Segment Open

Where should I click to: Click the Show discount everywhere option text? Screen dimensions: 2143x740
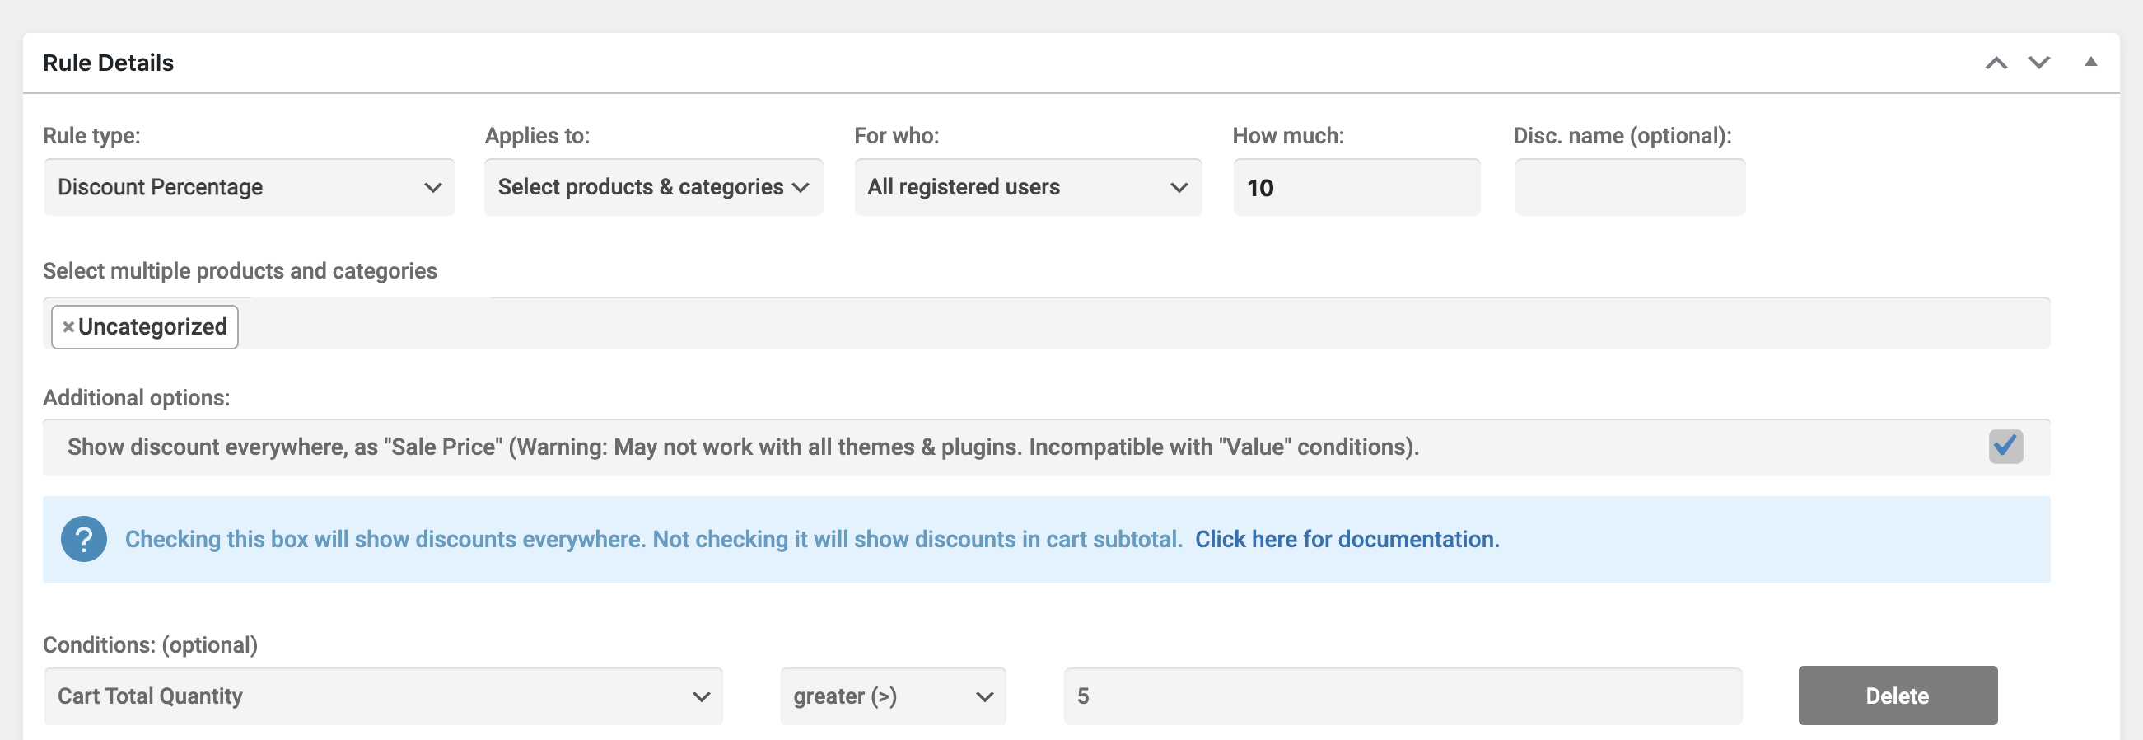point(743,447)
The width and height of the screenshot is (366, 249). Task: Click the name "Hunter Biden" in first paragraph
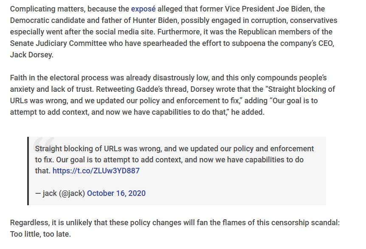(155, 20)
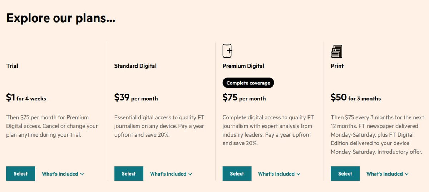Click the $39 per month price
Image resolution: width=429 pixels, height=192 pixels.
click(x=136, y=98)
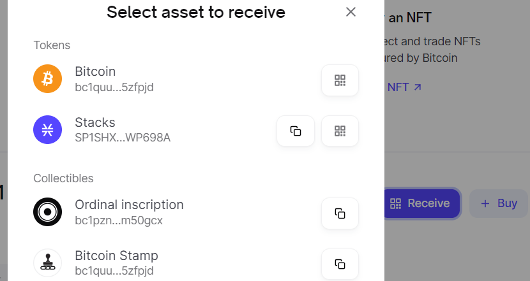Viewport: 530px width, 281px height.
Task: Select the Bitcoin asset name
Action: 95,71
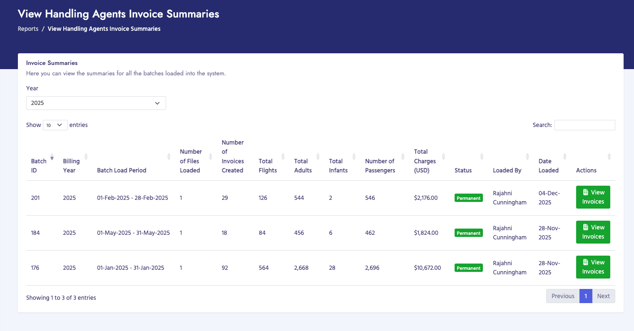Viewport: 634px width, 331px height.
Task: Click inside the Search field
Action: (584, 125)
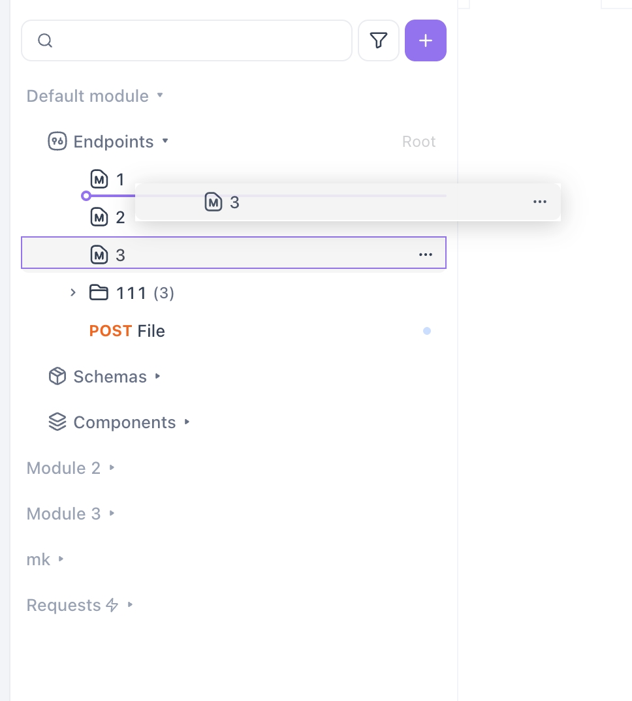The width and height of the screenshot is (632, 701).
Task: Click the markdown icon of document 2
Action: click(x=99, y=217)
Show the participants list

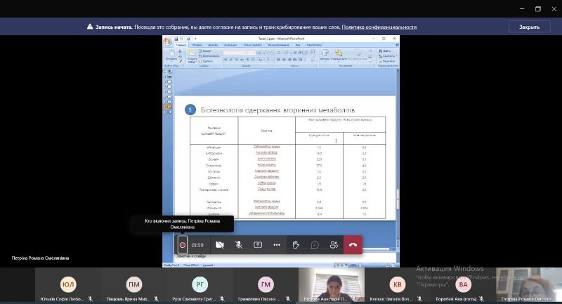[x=334, y=245]
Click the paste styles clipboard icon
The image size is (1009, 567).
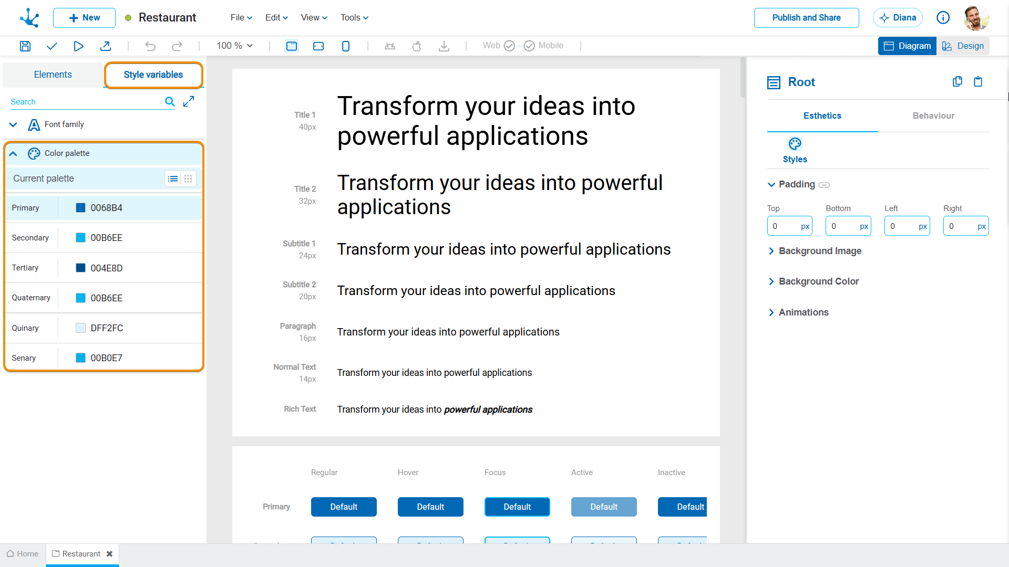pos(978,81)
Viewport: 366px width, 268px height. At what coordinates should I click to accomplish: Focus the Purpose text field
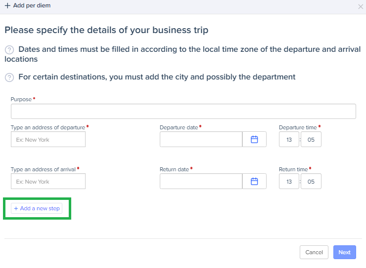pos(183,112)
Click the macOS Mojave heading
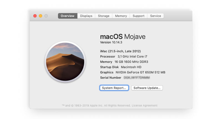Viewport: 222px width, 119px height. (123, 37)
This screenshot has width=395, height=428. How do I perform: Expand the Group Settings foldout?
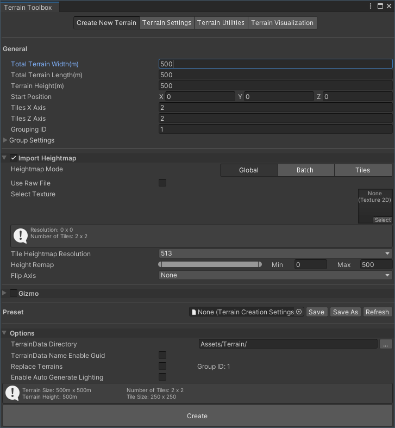coord(5,140)
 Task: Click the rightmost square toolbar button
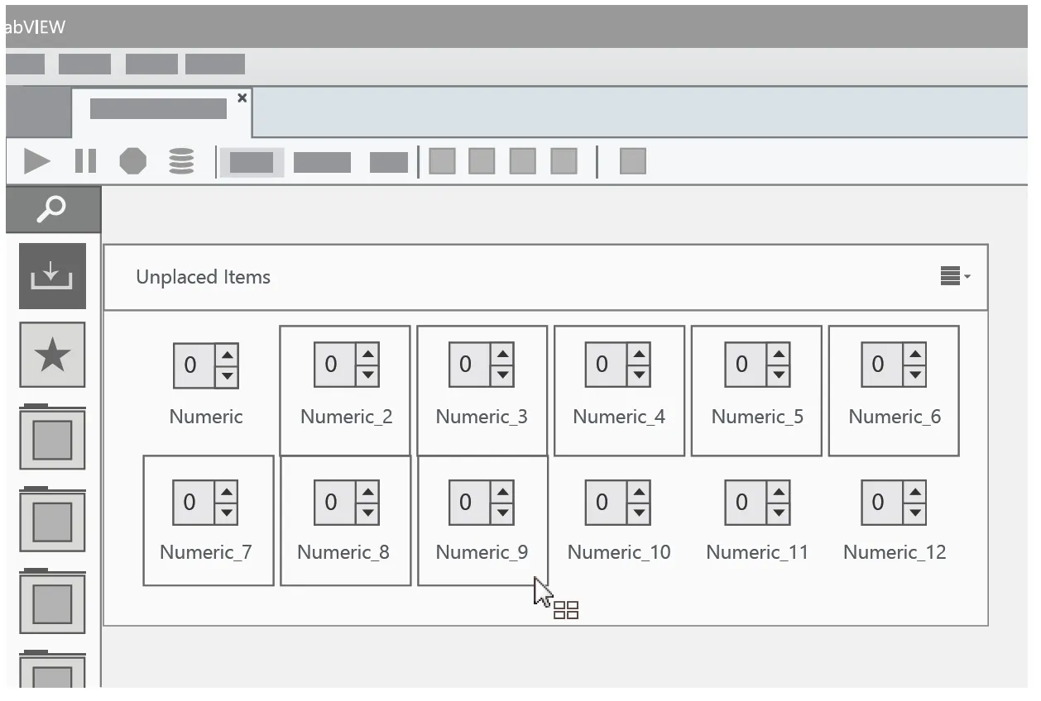pyautogui.click(x=631, y=161)
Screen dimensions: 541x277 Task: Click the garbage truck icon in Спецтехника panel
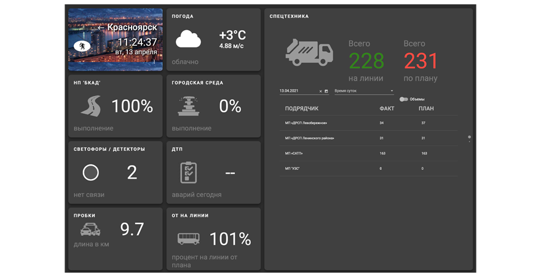click(309, 52)
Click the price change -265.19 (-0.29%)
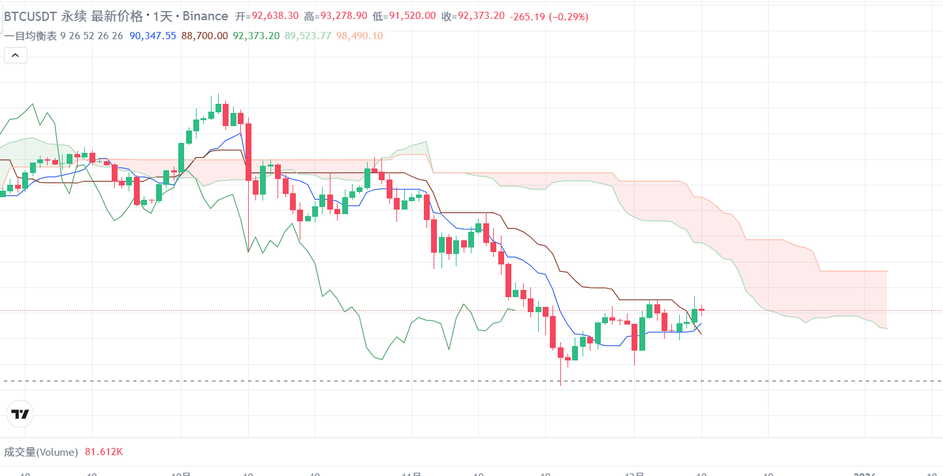The width and height of the screenshot is (943, 476). (549, 16)
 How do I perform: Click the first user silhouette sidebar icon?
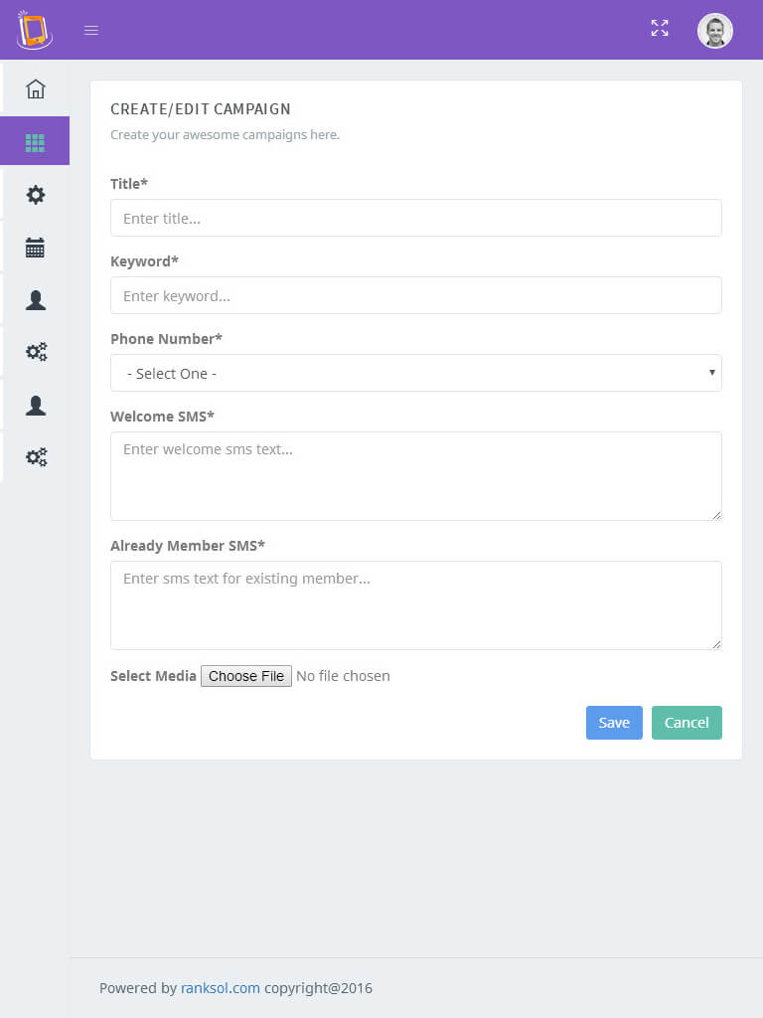click(x=36, y=300)
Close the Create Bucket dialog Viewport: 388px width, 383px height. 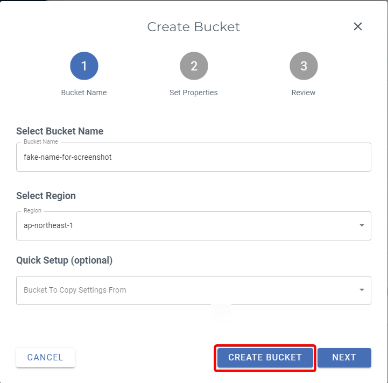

Segment Closed

Work item: Without including any images, output the data exactly as given.

Answer section:
Where should I click to: Click the Show discount everywhere option text? Screen dimensions: 2143x740
point(743,447)
The width and height of the screenshot is (366, 249). Task: Click the name "Hunter Biden" in first paragraph
(155, 20)
Click the $39 per month price
Image resolution: width=429 pixels, height=192 pixels.
click(x=136, y=98)
Viewport: 530px width, 281px height.
Task: Select the Bitcoin asset name
Action: 95,71
Viewport: 634px width, 331px height.
Task: Click inside the Search field
Action: (584, 125)
The width and height of the screenshot is (632, 701).
Task: Click the markdown icon of document 2
Action: click(x=99, y=217)
Show the participants list

[x=334, y=245]
Click the paste styles clipboard icon
The image size is (1009, 567).
pos(978,81)
Viewport: 366px width, 268px height. At what coordinates should I click to accomplish: Focus the Purpose text field
pos(183,112)
Click the macOS Mojave heading
Viewport: 222px width, 119px height. (123, 37)
This screenshot has width=395, height=428. How do I perform: Expand the Group Settings foldout?
coord(5,140)
 Task: Click the rightmost square toolbar button
pyautogui.click(x=631, y=161)
Screen dimensions: 541x277 Task: Click the garbage truck icon in Спецтехника panel
click(309, 52)
Click the price change -265.19 (-0.29%)
The width and height of the screenshot is (943, 476). (549, 16)
 How do I perform: Click the first user silhouette sidebar icon?
click(x=36, y=300)
Close the Create Bucket dialog Viewport: 388px width, 383px height. 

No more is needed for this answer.